**DATA SECTION:**
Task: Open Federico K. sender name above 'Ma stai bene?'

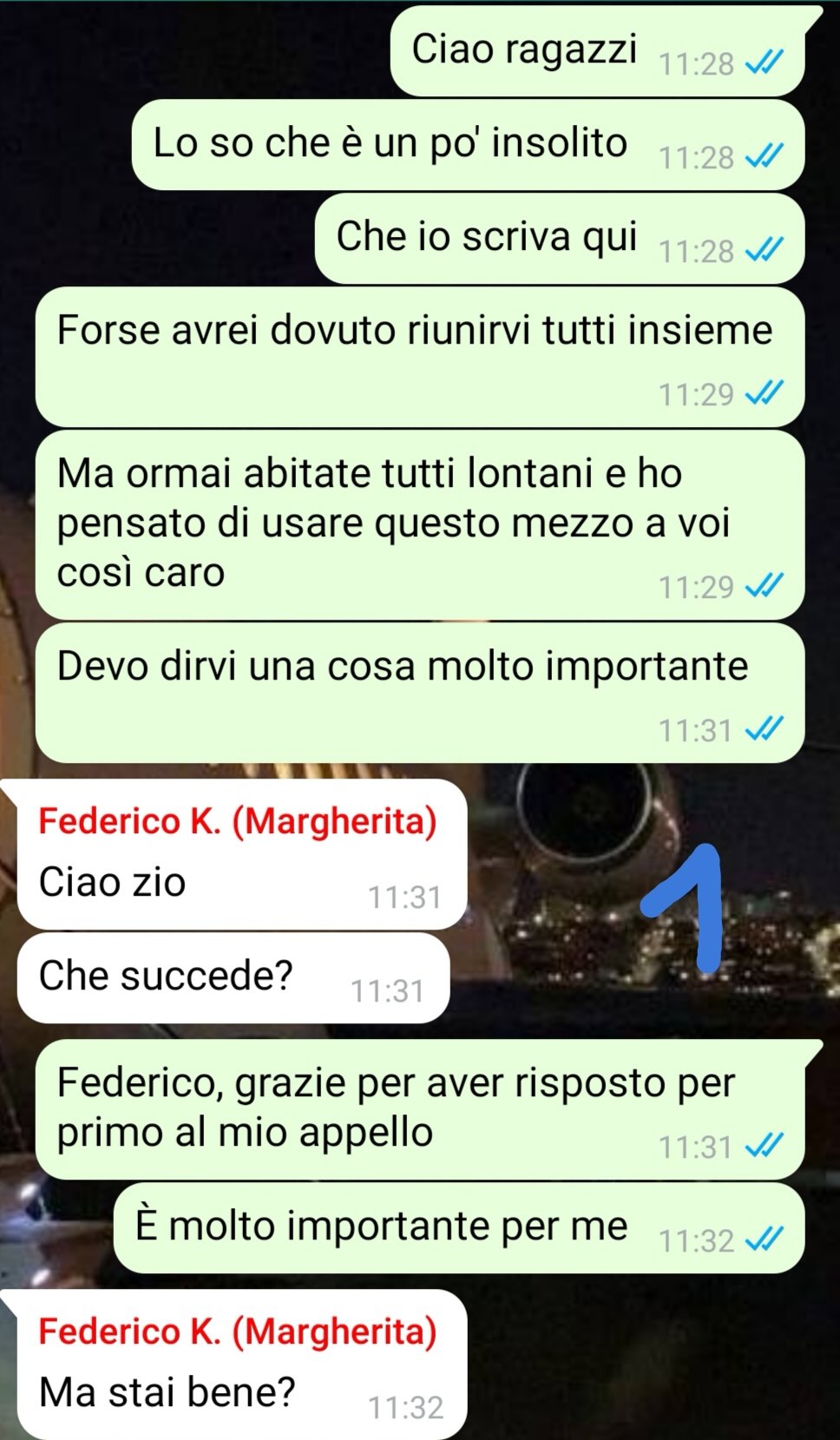Action: (237, 1331)
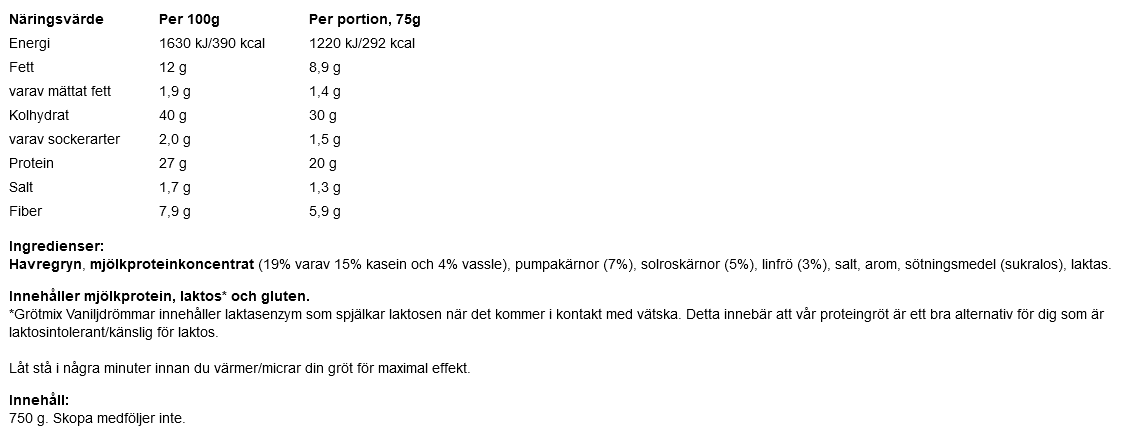Screen dimensions: 1124x436
Task: Click the 40 g carbohydrate value
Action: [173, 115]
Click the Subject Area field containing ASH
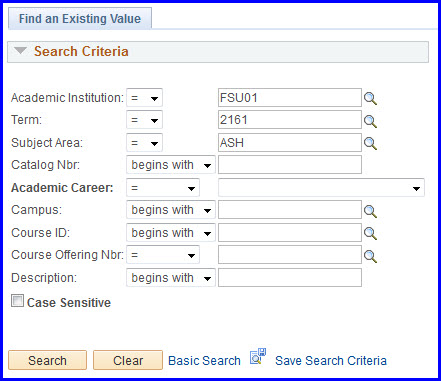Viewport: 441px width, 381px height. [x=290, y=143]
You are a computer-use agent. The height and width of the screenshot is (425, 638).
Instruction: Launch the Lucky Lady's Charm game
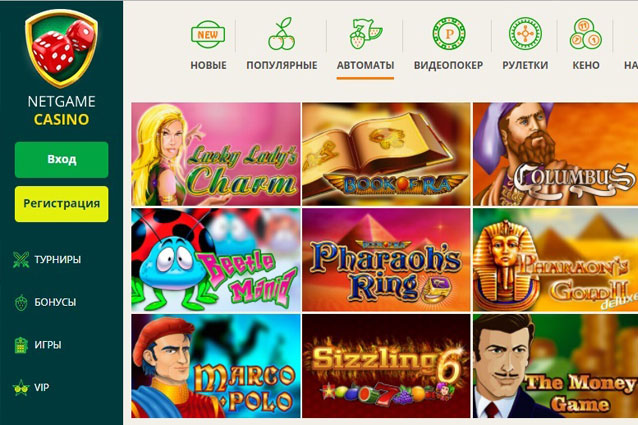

**EXERCISE BRIEF:** Every entry above should be restated word for word, with the images left out.

**REPLY TO THE EXERCISE:**
Task: Open Federico K. sender name above 'Ma stai bene?'

Action: (237, 1331)
Screen dimensions: 1124x436
Task: Click the 40 g carbohydrate value
Action: [173, 115]
Click the Subject Area field containing ASH
Viewport: 441px width, 381px height. [x=290, y=143]
You are a computer-use agent. The height and width of the screenshot is (425, 638).
Instruction: Launch the Lucky Lady's Charm game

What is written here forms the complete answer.